Маме химиотерапию не назначили, во всяком случае, пока. К ней подсоединили пакет с кровью, насыщавшей организм дополнительными красными тельцами. Капельницу требовалось ставить раз в неделю, пока не начнут улучшаться анализы, и это было лишь началом долгого пути с множеством процедур и контрольных проверок.
Сделав свое дело, санитар оставил нас наедине, и мы какое-то время молчали. Я старалась не смотреть туда, где в мамину руку входила трубка. Врачи ввели ей в вену кусок пластика под названием «катетер», который позволял им ставить капельницы и не делать каждый раз новый прокол. Я ничего не имела против иголок, но при мысли, что у матери постоянно будет пластиковая штука в руке, чувствовала себя неуютно.
Мама уверяла, что так она чувствует себя киборгом, и с ней все в порядке.
– Болит? – спросила я.
– Не очень, самое неприятное то, что мне какое-то время нельзя есть красное мясо.
– Жуть.
– Поскольку в меня закачивают красные кровяные клетки, приходится беречься переизбытка железа. – Мама рассмеялась. – Звучит как хеви-метал.

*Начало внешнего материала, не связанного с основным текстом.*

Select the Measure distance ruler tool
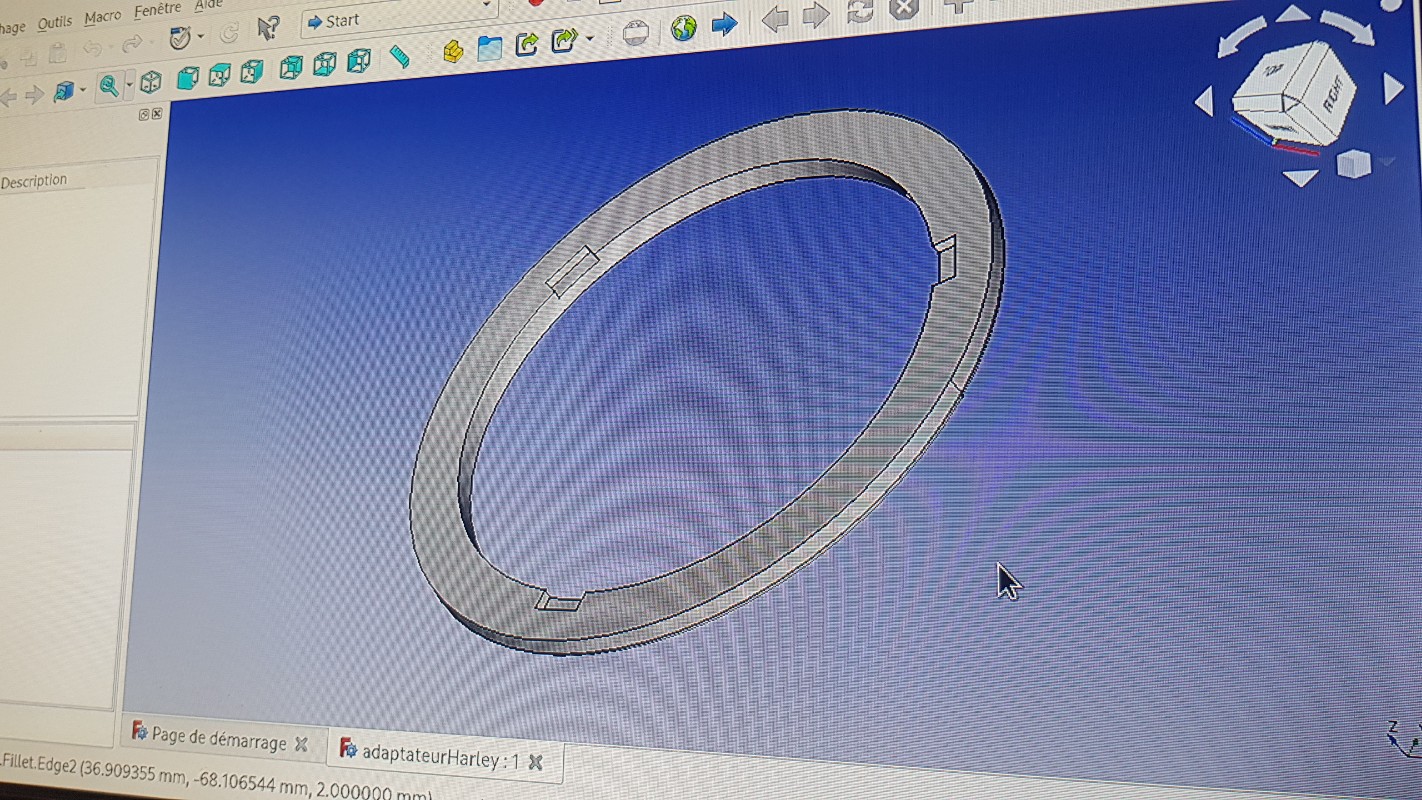The image size is (1422, 800). point(399,56)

– В этом вся ты, – сказала я, просматривая на телефоне рецепты вегетарианских блюд. – Ладно, что, если я сделаю сегодня вечером фриттату[132] с цветной капустой?
– Серьезно? Нам не обязательно становиться вегетарианцами, просто запрет на красное мясо.
Я промотала страницу.
– Может, тушеной капусты?
– Ты пытаешься меня угробить? В капусте железа больше, чем в бифштексе! Петрушка тоже смертельно опасна.

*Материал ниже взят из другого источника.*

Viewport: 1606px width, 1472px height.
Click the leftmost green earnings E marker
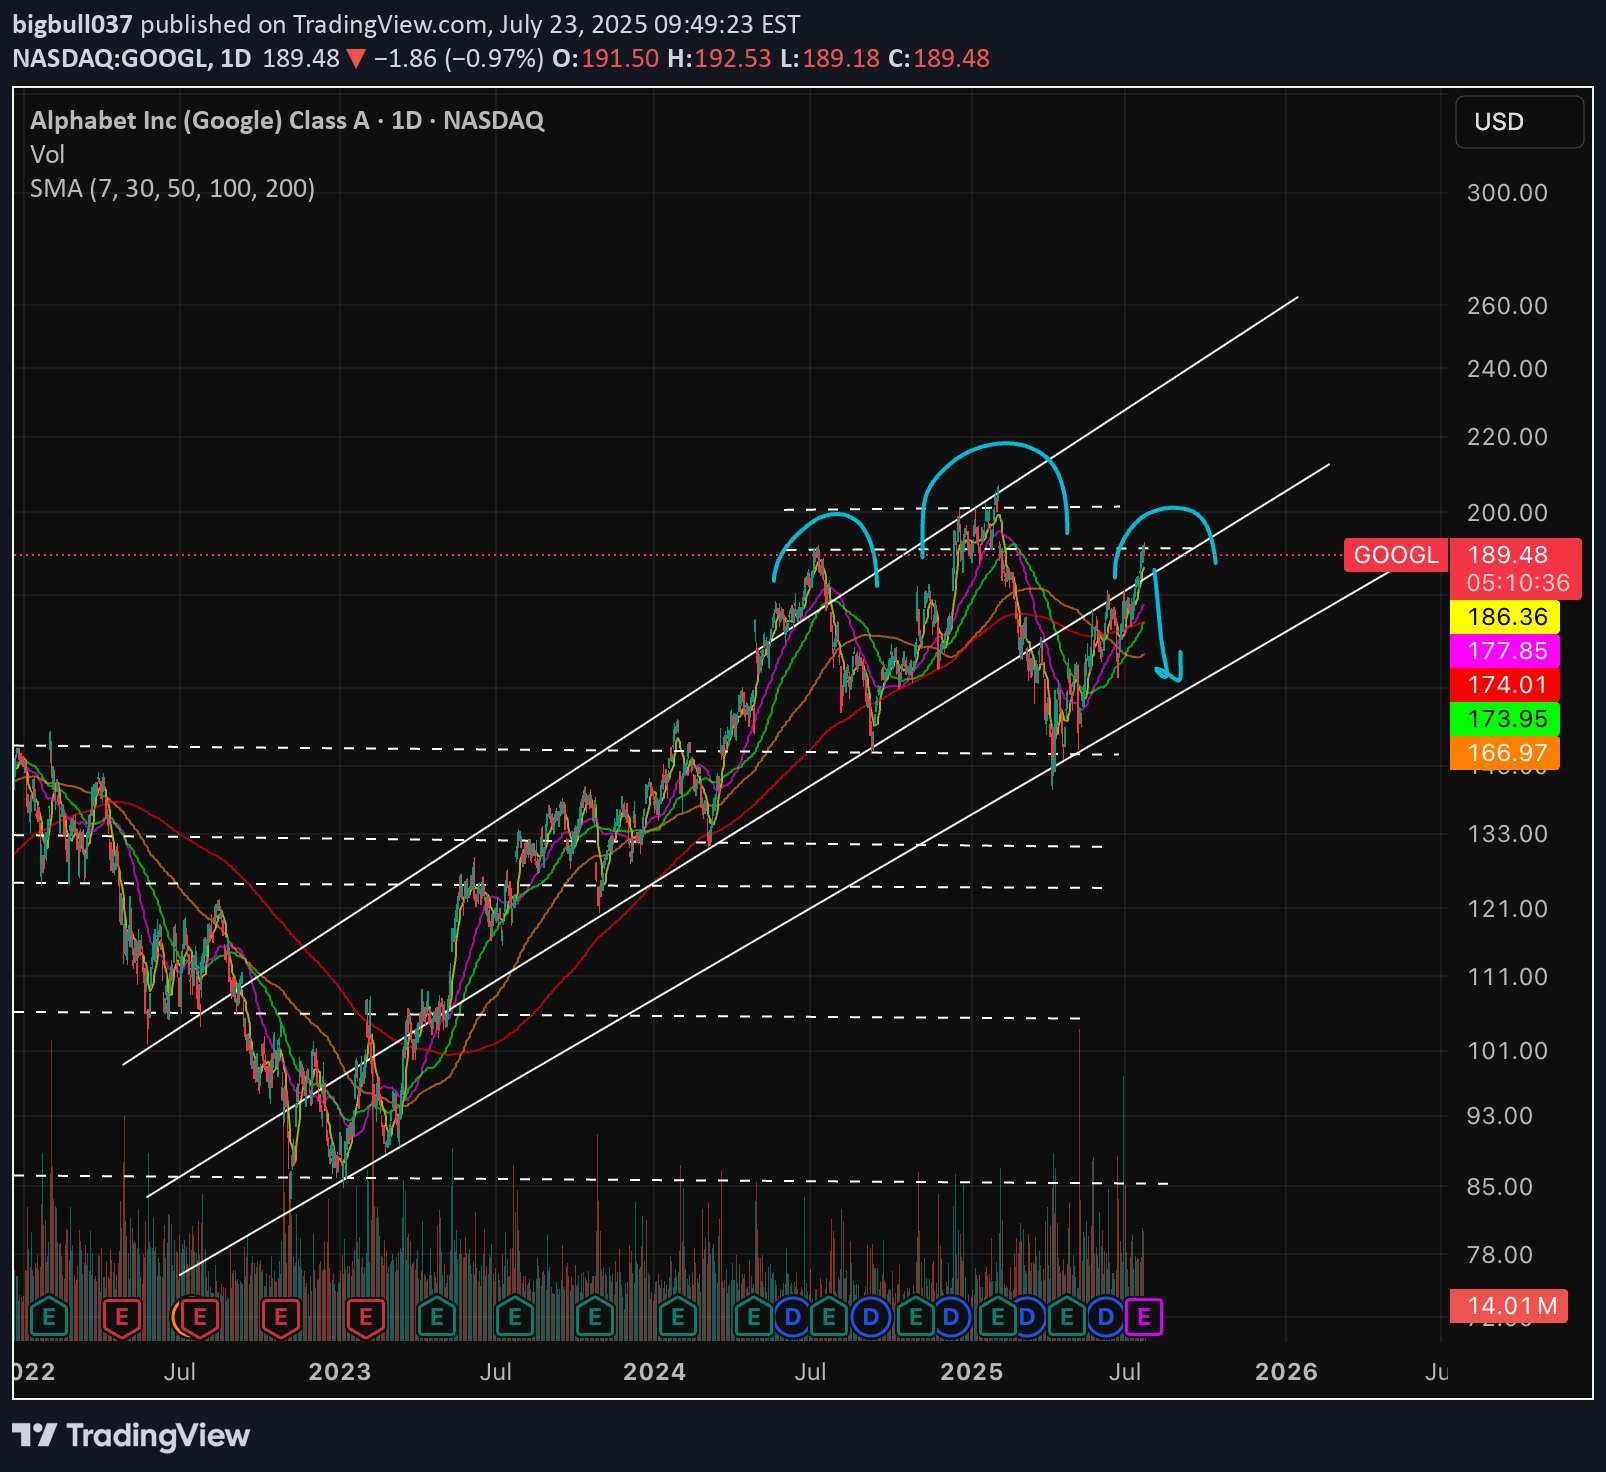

– Спорю, до тебя никто не говорил: «Петрушка тоже смертельно опасна». – Я набрала эту фразу на телефоне, чтобы проверить свою теорию. На верхнюю строчку попала какая-то «Петрушечная» резня,[133] в которой было убито двадцать тысяч человек. Если приглядеться, окажется, что все связано со смертью.
Я отложила телефон.
В отделение химиотерапии привели еще одного пациента. Мимо нас под руку с молодой медсестрой прошел мужчина много старше мамы. Его волосы напоминали пух, а костлявое лицо было плотно обтянуто кожей.
За ним следовала молодая девушка в цветастом старомодном платье, в складках которого не играли тени. Похоже, она не замечала меня и мое свечение психопомпа. Девушка шла, опустив голову, чуть заметно улыбалась, словно ребенок, который пытается не хихикать на траурной церемонии.
Мы с мамой молча наблюдали, как медсестра подсоединяет к старику капельницу. Когда она закончила, он надел наушники и расслабился, закрыв глаза. Его ладони подергивались в такт музыке. Девушка-призрак наблюдала, пританцовывая, как будто тоже слышала мелодию.
Я сделала успокаивающий вдох.
– Я отложила колледж на год.
Мать удивленно взглянула на меня, и я увидела, что мышцы на ее руке напряглись. На миг мне показалось, что капельница вот-вот выскочит из ее кожи.